Sustainable land management (SLM). Six projects address the
diffusion and absorption of technologies for sustainable land
management. Four of these projects occur in Africa and two in Asia.
These projects enhance the technical capacity of key stakeholders,
specifically farmers and pastoralists, to identify, disseminate and
implement sustainable land management techniques to restore degraded
soils, stabilize land and improve agriculture productivity. A key
example is the Adapting to Climate Change through the Improvement of
Traditional Crops and Livestock Farming project in Namibia. The project
identifies and disseminates cost-effective, innovative and appropriate
SLM techniques, which integrate environmental and economic benefits.
Moreover, the project strengthens the technical capacity of service
organizations and improves livestock rearing through integrated pasture
and animal bio-capacity management techniques.

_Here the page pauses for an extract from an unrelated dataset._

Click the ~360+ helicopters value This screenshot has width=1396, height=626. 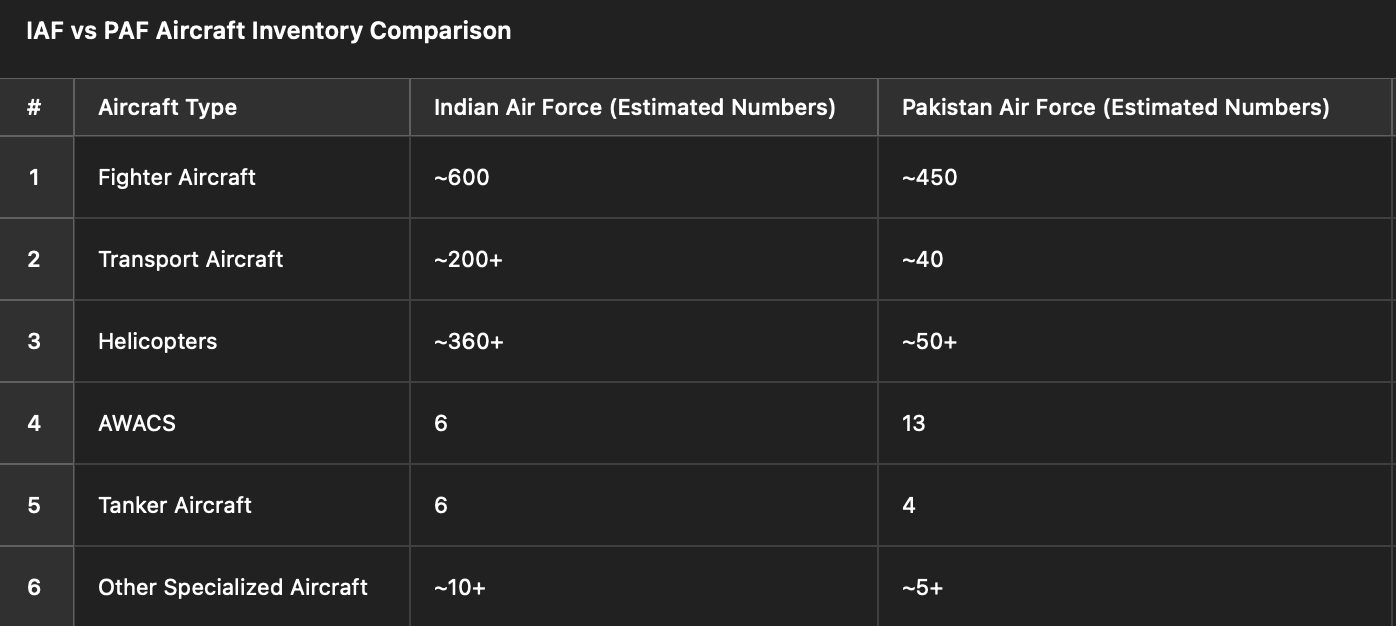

Disaster risk management (natural system). Two projects, based in
Egypt and in Albania, specifically deal with the absorption and
diffusion of disaster management techniques as they pertain to the
natural system. In Egypt, the Adaptation to Climate Change in the Nile
Delta through the Integrated Coastal Zone Management project assists the
government in implementing the national Integrated Coastal Zone
Management (ICZM) plan by installing a set of innovative shoreline
protections. This project is implemented following the so-called living
shorelines approach, which focuses on an innovative set of bank
stabilization and habitat restoration techniques to reinforce the
coastline, minimize coastal erosion and maintain coastal processes. The
project in Albania promotes the use of efficient technologies to assess
vulnerability to environmental changes. This involves training key
stakeholders in the use and application of models such as DIVA, an
interactive tool that enables users to simulate socioeconomic change and
adaptation on natural and human coastal systems.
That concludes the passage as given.